Apesar de ser capaz de trabalhar, tendo lançado imensos projetos desde 2008, Britney foi considerada demente e incapaz de tomar conta de si própria. Para além de lhe serem retirados milhões de euros, foi posta sobre efeitos de drogas, forçada a trabalhar e chantageada de modo a fazer o que lhe era pedido. Isto é um claro caso de violação de direitos humanos e, de certa maneira, um filme de terror passado na vida real.
Mesmo lugar, hora diferente …
Quando comparamos as viagens de Rosemary e Britney, pode parecer que existem poucas paragens comuns. Contudo, quando olhamos mais profundamente, conseguimos ver onde estas mulheres se cruzaram.
Parte da intemporalidade do clássico de Polanski é devida às suas mensagens e ao facto de ser uma cápsula do tempo e um comentário sobre exploração e egoísmo que o separa do resto, sendo que o final icónico faz parte do legado do filme. O que torna a história de Rosemary trágica não foi o facto de dar à luz o Anticristo, mas sim o facto de todos à sua volta terem estado envolvidos, de uma maneira ou outra, na sua gravidez para o seu propósito.
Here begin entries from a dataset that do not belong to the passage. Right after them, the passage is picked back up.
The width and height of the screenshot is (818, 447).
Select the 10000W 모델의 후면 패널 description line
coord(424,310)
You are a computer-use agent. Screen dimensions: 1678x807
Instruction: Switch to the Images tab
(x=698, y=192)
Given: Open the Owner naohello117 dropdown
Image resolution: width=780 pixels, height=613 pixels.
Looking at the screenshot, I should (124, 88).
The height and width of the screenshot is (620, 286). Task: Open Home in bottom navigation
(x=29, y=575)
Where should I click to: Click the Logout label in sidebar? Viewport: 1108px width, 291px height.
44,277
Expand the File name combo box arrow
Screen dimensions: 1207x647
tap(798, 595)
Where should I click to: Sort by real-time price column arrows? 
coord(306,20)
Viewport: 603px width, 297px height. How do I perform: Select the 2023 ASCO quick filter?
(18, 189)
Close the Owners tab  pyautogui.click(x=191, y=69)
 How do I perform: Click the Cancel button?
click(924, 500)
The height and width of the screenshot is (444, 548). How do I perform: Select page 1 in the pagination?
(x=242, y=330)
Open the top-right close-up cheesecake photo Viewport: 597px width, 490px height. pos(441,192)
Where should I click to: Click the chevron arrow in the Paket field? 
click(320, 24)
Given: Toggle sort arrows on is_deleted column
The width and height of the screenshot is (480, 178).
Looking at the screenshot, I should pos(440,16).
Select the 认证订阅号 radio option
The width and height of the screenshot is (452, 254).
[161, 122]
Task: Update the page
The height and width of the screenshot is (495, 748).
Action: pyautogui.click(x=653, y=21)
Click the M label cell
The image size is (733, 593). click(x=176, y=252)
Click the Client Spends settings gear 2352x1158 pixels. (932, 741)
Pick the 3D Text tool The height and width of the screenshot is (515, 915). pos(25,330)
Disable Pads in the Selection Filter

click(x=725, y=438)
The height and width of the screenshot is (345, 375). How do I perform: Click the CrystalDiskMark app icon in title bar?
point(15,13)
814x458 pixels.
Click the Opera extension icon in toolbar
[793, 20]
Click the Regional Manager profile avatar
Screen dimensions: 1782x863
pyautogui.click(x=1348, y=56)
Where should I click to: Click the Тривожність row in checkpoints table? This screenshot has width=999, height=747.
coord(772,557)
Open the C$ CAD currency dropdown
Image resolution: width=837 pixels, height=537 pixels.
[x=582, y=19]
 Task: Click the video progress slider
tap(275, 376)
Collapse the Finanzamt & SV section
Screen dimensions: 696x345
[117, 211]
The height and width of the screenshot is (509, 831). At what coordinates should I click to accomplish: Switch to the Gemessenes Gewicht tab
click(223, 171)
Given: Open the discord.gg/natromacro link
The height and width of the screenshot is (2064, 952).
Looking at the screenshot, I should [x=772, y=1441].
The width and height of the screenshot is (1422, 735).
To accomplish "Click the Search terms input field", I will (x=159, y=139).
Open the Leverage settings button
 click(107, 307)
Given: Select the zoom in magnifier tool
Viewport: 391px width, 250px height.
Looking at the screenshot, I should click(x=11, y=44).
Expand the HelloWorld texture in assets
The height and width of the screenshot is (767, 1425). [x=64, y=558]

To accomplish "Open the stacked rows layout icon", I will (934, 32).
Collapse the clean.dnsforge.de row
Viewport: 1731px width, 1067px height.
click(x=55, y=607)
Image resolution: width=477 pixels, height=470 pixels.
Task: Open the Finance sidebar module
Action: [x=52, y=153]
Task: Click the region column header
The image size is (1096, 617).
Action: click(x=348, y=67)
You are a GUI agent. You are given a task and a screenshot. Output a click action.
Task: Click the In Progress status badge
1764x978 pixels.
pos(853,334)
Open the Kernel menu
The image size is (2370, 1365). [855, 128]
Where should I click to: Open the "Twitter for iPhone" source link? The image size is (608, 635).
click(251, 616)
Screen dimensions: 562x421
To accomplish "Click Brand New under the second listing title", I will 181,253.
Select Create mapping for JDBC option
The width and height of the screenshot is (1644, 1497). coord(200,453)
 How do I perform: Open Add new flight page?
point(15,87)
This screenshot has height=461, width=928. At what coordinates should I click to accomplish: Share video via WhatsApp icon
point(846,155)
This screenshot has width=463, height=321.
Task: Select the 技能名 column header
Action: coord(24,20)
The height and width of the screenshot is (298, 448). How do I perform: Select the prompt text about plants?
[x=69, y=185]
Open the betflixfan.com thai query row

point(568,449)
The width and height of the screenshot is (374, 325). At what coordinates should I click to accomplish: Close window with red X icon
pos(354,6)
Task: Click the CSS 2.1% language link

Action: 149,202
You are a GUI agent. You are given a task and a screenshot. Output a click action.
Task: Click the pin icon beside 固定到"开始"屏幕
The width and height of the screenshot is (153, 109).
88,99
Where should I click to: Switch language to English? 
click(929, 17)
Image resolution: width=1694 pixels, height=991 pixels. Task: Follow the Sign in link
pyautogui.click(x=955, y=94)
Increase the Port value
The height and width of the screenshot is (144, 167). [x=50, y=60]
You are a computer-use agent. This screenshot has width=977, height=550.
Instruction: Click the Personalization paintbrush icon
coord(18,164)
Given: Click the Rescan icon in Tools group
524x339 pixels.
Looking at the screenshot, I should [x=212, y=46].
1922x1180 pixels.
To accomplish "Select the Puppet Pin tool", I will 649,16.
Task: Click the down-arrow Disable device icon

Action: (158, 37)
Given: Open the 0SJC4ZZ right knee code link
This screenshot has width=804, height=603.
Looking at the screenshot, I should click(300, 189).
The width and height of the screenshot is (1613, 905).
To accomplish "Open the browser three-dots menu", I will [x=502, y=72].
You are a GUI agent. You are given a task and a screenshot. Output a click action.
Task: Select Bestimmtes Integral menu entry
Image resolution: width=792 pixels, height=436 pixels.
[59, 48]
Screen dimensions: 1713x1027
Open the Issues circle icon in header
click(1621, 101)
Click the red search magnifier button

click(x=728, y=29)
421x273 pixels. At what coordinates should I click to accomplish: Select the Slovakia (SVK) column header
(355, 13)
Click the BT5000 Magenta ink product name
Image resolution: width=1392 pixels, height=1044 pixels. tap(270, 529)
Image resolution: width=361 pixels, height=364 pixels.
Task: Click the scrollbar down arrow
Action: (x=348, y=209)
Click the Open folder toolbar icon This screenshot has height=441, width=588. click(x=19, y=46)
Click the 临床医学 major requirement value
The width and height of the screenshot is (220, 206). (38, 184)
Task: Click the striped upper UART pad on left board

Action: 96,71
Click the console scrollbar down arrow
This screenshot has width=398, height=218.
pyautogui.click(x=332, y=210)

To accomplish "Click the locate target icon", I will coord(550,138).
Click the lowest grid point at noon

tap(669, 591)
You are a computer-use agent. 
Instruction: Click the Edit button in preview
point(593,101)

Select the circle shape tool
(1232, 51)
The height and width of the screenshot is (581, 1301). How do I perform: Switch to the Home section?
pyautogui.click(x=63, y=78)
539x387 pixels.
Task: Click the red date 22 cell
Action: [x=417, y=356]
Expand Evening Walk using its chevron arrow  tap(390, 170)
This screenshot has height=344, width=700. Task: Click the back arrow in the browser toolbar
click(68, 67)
Britney espelha este mesmo pesadelo, com toda a sua família a beneficiar da sua situação, sendo incapaz de pedir ajuda mesmo tendo tantos olhos sobre ela, silenciada pelo medo de não ser acreditada, algo que Rosemary partilhava.
O termo ‘gaslight’ é um termo que tem ganho popularidade atualmente, graças a memes, e que pode ser aplicado a estas duas mulheres. Consiste numa forma de manipulação em que alguém nos faz duvidar da nossa própria realidade. Este silenciamento é um verdadeiro sentimento de terror – é assustador saber que estamos em perigo. Porém, é ainda mais perturbante quando duvidamos da voz na nossa cabeça que diz quando estamos.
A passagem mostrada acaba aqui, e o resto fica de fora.